Alex Fontana, Richard Pedurand, Vincent Dolique, Ghaouti Hansali, and Ludovic Bellon
Phys. Rev. E 103, 062125 – Published 15 June 2021
Physics logo See synopsis: Cantilever Experiments Update Description of Thermal Noise  

Abstract

The Fluctuation-Dissipation Theorem (FDT) is a powerful tool to estimate the thermal noise of physical systems in equilibrium. In general, however, thermal equilibrium is an approximation or cannot be assumed at all. A more general formulation of the FDT is then needed to describe the behavior of the fluctuations. In our experiment we study a microcantilever brought out of equilibrium by a strong heat flux generated by the absorption of the light of a laser. While the base is kept at cryogenic temperatures, the tip is heated up to the melting point, thus creating the highest temperature difference the system can sustain. We independently estimate the temperature profile of the cantilever and its mechanical fluctuations as well as its dissipation.

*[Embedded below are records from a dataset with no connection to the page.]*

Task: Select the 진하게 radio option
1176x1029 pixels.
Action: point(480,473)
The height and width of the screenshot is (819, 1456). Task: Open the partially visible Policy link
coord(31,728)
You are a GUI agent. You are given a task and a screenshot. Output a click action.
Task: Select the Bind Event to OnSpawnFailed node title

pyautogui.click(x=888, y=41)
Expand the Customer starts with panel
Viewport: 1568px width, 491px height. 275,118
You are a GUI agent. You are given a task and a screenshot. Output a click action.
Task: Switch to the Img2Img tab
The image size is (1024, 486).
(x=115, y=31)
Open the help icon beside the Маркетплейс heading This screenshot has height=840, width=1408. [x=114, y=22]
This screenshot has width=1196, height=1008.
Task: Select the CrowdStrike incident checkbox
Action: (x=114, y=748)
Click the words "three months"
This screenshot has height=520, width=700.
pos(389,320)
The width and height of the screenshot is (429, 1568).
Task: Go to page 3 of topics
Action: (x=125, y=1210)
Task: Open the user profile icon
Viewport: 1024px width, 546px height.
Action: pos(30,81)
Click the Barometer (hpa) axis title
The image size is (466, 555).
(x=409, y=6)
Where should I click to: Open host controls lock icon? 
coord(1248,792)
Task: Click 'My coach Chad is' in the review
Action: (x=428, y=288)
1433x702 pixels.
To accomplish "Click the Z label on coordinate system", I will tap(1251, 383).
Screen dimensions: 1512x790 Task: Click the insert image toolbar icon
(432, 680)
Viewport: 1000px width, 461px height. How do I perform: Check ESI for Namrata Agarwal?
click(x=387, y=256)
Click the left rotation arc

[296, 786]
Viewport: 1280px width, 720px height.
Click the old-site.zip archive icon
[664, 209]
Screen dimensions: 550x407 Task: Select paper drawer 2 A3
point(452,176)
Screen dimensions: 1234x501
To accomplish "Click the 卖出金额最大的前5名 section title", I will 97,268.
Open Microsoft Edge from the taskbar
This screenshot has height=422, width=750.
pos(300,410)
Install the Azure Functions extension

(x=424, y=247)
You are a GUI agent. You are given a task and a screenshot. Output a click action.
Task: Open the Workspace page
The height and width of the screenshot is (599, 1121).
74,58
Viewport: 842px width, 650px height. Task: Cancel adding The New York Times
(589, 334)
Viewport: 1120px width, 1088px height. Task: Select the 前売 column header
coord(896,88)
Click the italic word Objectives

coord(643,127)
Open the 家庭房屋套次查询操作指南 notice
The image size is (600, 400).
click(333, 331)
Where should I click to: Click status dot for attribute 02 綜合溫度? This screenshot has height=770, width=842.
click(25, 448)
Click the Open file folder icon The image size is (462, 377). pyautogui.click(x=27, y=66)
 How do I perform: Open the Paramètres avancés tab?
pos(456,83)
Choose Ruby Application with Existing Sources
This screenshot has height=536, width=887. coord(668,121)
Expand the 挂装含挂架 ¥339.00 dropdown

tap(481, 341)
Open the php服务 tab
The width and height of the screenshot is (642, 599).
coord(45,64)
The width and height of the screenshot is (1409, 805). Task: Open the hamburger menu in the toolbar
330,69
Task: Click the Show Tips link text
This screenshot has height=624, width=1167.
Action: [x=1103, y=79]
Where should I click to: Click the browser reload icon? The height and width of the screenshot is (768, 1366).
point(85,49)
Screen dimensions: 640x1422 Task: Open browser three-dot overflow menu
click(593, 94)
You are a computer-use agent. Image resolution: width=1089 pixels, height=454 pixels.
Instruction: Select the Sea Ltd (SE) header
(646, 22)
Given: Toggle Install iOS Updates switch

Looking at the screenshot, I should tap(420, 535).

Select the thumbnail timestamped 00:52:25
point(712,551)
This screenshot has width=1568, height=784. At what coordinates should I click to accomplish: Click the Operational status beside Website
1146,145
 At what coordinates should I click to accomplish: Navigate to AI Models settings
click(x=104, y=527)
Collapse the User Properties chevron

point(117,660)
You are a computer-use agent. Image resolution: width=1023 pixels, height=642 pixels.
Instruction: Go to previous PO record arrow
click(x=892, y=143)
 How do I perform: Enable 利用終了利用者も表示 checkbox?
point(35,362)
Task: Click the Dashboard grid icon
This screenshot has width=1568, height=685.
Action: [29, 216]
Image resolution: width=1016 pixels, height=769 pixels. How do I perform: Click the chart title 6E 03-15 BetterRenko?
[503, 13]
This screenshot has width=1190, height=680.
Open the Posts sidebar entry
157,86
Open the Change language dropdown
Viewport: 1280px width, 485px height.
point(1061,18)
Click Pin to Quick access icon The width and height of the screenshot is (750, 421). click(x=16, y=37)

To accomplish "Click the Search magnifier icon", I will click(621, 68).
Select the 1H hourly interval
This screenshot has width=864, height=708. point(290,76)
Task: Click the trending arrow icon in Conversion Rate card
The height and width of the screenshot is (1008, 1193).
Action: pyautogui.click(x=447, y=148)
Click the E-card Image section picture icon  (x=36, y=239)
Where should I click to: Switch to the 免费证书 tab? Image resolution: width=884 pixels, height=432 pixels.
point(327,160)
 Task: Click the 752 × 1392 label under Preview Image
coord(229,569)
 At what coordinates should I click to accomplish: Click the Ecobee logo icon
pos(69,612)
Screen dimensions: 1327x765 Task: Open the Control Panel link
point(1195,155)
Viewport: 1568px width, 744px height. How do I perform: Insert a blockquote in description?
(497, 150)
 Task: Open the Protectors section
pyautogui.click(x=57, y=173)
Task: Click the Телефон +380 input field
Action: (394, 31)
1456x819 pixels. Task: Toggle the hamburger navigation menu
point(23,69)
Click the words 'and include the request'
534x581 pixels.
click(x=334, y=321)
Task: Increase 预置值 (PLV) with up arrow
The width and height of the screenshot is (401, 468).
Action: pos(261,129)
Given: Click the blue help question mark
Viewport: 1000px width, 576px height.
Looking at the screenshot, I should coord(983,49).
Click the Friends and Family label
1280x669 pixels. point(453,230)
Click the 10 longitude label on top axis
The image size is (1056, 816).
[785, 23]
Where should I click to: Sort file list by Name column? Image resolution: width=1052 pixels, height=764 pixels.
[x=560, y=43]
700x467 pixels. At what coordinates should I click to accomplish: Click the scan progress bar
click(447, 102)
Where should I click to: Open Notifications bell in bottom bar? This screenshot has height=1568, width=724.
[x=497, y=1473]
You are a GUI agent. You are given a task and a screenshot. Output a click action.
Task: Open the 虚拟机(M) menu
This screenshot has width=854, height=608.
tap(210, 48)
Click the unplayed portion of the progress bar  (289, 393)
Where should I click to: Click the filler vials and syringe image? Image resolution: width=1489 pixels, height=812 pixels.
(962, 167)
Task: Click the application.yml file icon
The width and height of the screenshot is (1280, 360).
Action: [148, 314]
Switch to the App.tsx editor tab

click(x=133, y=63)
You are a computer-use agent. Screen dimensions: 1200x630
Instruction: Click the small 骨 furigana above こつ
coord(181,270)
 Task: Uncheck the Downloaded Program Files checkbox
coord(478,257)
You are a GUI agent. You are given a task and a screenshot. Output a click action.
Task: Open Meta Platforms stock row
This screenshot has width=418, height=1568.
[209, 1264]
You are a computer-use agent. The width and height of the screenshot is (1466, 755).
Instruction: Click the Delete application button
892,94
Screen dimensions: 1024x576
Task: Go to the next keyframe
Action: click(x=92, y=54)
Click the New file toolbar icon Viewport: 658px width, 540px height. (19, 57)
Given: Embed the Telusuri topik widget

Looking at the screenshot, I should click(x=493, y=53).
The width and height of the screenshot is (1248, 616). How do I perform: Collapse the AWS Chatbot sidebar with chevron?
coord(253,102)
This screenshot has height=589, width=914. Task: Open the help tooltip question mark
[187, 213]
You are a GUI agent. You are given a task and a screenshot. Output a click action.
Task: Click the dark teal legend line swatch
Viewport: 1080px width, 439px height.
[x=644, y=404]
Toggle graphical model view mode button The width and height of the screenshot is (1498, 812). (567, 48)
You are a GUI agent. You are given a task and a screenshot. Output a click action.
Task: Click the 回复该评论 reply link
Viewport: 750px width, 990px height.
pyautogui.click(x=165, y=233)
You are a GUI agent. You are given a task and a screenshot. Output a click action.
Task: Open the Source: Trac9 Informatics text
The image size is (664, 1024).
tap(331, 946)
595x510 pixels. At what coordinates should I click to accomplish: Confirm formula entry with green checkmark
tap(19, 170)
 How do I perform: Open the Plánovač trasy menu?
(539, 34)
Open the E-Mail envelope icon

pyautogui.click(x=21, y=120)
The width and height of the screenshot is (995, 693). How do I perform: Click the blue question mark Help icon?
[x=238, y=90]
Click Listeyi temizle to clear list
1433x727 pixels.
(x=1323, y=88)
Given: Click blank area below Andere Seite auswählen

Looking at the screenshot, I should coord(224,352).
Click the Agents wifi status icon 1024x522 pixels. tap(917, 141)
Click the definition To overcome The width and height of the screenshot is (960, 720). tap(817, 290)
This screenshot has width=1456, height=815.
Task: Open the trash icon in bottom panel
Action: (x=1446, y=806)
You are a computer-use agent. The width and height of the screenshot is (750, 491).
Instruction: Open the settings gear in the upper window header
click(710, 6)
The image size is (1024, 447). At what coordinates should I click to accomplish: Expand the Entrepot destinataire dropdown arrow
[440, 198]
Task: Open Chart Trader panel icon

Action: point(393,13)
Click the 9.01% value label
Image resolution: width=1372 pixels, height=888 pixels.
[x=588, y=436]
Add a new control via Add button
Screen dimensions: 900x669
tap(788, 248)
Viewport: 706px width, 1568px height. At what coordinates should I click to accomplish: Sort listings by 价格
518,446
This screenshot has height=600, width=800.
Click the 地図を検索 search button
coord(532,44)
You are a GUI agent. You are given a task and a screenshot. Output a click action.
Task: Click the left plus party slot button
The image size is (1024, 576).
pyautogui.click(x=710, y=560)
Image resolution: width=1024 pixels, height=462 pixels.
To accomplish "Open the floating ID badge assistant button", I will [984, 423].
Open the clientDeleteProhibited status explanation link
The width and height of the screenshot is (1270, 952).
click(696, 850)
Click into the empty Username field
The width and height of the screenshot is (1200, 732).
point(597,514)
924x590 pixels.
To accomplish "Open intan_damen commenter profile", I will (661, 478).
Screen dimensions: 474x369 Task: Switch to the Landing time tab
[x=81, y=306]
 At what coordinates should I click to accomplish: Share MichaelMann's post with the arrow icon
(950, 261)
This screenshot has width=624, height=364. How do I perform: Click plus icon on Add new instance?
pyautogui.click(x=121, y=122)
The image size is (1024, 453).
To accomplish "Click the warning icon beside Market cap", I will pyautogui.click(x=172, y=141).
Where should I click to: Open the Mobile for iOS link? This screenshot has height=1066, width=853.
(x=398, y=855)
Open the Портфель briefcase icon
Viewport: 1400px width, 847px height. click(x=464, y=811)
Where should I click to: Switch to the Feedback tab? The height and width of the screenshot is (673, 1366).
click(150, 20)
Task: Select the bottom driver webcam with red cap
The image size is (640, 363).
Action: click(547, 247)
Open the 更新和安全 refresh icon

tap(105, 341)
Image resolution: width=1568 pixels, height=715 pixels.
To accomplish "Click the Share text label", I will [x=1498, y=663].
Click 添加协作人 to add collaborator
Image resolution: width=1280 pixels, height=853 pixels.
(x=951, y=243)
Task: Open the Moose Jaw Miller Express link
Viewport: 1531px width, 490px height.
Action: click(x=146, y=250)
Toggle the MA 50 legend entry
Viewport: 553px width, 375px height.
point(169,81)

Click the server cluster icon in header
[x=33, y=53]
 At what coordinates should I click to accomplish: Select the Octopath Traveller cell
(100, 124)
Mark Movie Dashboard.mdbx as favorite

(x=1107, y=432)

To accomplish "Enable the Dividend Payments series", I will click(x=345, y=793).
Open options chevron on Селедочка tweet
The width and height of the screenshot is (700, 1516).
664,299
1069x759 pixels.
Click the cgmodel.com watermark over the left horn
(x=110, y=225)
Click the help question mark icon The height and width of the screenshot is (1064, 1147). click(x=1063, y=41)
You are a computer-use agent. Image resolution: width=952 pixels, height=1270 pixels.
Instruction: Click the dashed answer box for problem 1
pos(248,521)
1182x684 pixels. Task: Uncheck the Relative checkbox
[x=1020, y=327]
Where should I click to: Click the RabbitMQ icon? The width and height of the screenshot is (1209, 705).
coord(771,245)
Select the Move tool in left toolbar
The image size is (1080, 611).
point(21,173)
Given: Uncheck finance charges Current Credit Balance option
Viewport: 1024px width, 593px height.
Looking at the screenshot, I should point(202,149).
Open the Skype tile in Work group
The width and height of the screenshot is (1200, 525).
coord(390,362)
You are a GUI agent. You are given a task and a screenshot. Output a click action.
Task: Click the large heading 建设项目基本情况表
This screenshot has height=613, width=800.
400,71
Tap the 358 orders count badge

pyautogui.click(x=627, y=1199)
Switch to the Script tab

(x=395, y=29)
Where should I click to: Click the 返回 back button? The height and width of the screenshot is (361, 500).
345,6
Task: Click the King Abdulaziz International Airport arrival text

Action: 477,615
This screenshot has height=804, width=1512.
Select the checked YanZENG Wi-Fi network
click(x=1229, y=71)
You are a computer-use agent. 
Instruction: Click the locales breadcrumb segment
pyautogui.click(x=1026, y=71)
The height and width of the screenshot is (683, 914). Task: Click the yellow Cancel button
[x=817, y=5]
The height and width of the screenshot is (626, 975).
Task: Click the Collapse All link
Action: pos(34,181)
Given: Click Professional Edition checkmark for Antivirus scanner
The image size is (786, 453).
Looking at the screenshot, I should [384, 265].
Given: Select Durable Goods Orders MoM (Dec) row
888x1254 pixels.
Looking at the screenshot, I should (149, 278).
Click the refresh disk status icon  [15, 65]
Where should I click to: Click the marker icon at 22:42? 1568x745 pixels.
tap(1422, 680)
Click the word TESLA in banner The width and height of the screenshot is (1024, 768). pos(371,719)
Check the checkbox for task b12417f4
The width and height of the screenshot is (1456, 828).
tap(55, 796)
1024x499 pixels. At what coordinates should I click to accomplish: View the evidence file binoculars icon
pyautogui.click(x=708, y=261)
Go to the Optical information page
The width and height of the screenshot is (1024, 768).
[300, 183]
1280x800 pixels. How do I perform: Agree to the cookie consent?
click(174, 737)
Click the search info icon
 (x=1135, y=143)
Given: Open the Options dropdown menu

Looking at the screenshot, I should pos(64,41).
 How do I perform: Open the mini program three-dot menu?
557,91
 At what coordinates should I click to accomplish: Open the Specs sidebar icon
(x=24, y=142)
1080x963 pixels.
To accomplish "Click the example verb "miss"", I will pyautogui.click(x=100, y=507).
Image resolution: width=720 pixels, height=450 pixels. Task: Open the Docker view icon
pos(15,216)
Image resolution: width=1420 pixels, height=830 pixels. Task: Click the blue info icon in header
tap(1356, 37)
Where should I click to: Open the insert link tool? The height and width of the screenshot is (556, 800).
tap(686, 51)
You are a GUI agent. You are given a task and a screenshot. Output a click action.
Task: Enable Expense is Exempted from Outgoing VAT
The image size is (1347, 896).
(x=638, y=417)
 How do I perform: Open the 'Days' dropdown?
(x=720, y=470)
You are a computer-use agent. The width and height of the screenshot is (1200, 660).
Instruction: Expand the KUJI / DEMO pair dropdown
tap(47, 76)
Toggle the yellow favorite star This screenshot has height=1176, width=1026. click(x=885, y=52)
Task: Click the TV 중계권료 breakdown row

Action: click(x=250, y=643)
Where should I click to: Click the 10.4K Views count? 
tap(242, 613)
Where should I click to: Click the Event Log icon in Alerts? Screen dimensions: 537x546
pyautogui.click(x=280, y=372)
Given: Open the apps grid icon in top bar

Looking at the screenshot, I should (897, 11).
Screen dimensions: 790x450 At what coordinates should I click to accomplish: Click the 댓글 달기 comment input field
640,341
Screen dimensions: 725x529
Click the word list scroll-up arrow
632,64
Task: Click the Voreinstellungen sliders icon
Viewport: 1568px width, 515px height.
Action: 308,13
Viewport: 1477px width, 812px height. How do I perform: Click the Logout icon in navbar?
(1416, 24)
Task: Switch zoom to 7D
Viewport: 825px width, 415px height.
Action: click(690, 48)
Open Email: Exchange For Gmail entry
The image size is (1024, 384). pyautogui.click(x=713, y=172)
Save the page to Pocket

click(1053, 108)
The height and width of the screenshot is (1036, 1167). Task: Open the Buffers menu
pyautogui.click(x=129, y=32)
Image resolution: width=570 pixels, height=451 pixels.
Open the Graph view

We then demonstrate how the thermal fluctuations of all the observed degrees of freedom, though increasing with the heat flux, are much lower than what is expected from the average temperature of the system. We interpret these results using a minimal extension of the FDT: this dearth of thermal noise arises from a dissipation shared between clamping losses and distributed damping.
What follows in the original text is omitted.